My purpose herein is to investigate another conversation, one that began in the context of British Personalism decades ago but has lain fallow. As is well-known, philosophy and psychology had a part‑ ing of ways towards the end of the 19th century, and psychology proceeded on empirical grounds as it moved forward into the 20th century, and now the 21st. This division disrupted a fruitful conversation about persons that was still in its early stages, one that I will argue is worth reconstituting and continuing. Stated plainly, this was the conversation: John Macmurray engaged with the early 20th century development of a then novel tradition in psychology, namely Psychoanalytic Object Relations Theory. I want to suggest, first, that Macmurray’s conversation with? Object Relations thinking real and lasting fruit for Personalism, and second, that Object Relations Theory can (and should) continue to be a source for an ongoing interdisciplinary conversation between psychology and Personalism This paper is an exploration of that historical dialogue that concludes with some reflections on how that dialogue might be relevant for the future of Personalism.
2. Object Relations Theory
Already during Freud’s lifetime, clinicians in the psychoanalytic tradition recognised that the retrospective method of considering childhood from the perspective of adult analysis needed to be fleshed out through direct clinical work with children understood in their lived relational world. These thinkers created a new thread in psychoanalytic tradition that came to be known as Object Relations Theory.

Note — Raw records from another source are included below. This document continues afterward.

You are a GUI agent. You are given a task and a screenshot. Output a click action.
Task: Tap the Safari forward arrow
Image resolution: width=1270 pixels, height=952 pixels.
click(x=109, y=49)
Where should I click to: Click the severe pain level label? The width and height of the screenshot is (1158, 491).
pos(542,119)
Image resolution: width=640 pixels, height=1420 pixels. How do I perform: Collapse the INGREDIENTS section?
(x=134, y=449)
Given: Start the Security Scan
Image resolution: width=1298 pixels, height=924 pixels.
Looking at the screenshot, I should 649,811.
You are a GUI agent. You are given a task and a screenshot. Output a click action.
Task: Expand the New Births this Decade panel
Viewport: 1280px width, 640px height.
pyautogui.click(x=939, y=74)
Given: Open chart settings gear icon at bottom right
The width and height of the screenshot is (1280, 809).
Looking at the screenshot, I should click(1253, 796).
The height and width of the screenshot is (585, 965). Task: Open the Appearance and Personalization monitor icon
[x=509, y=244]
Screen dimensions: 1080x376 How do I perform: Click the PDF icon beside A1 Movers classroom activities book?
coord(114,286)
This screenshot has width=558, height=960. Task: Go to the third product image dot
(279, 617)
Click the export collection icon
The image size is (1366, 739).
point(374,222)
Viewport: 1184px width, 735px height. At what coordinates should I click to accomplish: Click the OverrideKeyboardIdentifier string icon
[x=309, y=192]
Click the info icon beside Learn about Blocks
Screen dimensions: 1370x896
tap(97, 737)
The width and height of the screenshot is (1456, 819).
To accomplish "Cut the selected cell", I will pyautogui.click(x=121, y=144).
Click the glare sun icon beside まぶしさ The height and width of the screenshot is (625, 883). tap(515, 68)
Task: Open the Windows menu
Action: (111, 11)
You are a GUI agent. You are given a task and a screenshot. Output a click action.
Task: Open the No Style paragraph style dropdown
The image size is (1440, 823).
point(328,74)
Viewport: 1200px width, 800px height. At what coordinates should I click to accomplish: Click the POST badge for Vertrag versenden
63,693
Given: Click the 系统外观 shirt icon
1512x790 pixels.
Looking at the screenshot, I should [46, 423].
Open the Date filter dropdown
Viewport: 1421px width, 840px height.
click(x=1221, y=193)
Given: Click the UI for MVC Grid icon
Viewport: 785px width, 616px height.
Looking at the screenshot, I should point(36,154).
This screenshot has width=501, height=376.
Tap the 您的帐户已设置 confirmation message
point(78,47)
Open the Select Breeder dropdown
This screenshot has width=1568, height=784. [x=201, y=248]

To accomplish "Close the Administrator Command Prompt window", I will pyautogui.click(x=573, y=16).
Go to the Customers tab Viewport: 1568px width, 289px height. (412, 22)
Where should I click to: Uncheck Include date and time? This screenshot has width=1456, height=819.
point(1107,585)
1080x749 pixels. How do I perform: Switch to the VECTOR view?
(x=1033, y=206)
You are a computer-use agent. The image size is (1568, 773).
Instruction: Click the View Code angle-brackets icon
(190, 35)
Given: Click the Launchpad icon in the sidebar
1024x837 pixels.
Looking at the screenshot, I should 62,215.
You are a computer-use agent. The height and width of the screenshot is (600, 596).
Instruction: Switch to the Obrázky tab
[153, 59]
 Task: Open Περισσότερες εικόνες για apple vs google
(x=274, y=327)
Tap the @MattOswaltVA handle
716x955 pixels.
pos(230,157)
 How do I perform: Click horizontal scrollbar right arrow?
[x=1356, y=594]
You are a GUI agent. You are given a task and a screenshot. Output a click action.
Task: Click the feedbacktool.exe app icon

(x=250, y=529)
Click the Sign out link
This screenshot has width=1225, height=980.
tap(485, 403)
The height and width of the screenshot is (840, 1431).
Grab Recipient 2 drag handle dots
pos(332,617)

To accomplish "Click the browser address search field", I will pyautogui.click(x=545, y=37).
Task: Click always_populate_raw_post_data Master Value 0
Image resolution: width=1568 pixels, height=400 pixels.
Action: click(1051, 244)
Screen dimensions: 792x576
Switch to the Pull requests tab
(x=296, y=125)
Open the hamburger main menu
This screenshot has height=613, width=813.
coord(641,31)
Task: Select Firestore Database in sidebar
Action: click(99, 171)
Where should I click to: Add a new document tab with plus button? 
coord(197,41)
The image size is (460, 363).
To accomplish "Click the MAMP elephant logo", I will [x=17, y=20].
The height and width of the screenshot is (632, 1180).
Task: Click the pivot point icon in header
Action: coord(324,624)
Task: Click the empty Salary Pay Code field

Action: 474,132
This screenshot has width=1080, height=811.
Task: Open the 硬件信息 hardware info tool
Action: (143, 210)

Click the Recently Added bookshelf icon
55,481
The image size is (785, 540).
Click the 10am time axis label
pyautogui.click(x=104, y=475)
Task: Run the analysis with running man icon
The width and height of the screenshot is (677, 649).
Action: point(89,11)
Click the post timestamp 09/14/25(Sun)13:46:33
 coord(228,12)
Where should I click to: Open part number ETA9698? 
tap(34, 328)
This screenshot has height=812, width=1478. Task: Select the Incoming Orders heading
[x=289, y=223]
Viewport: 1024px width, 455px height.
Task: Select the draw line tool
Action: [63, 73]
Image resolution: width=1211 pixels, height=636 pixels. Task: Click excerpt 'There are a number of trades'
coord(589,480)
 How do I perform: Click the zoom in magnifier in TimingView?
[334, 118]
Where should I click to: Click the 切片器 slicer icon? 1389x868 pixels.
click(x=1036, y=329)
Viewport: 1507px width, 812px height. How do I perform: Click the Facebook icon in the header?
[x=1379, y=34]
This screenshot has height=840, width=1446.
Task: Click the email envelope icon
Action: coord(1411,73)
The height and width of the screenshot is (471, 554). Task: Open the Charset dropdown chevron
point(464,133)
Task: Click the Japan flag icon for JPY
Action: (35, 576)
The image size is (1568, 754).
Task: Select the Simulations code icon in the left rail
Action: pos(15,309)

2.1 A Most Unfortunate Name
From a Personalist context, the word ‘Object’ is off-putting, suggesting as it does ‘objectivity’, ‘objectifying’, distance and separation rather than constructive relation, a split between subject and object that flies in the face of Personalist thinking. It is important, then, to consider carefully what the word ‘object’ means in the context of Object Relations thinking, and then to move forward to consider a conversation between Personalism and Object Relations Theory today. I would like to begin with this preliminary definition: When considering Object Relations Theory, the meaning of the word ‘Object’ is in fact ‘Person’ as ‘person’ is understood in the Personalist philosophical tradition. This commonality in the concept of persons is precisely what makes this broad and varied clinical and theoretical tradition relevant to a contemporary conversation with Personalism.
2.2 The Freudian Matrix
Freudian theory is well-known and long-studied form many different perspectives. In what follows, I focus on some aspects of Freud’s thinking and trace their transformation into Object Relations Theory. When it comes to psychological theories and theories of personality, there are three factors that are essential in the constitution of a comprehensive theory. First, a theory must offer a model of normal development. Second, it must offer a model of psychopathology – that is, it must provide an account of what happens when normal development goes awry; and third, it must offer a theory of psychotherapy or remediation – when one has not developed normally, how does one return to normal living?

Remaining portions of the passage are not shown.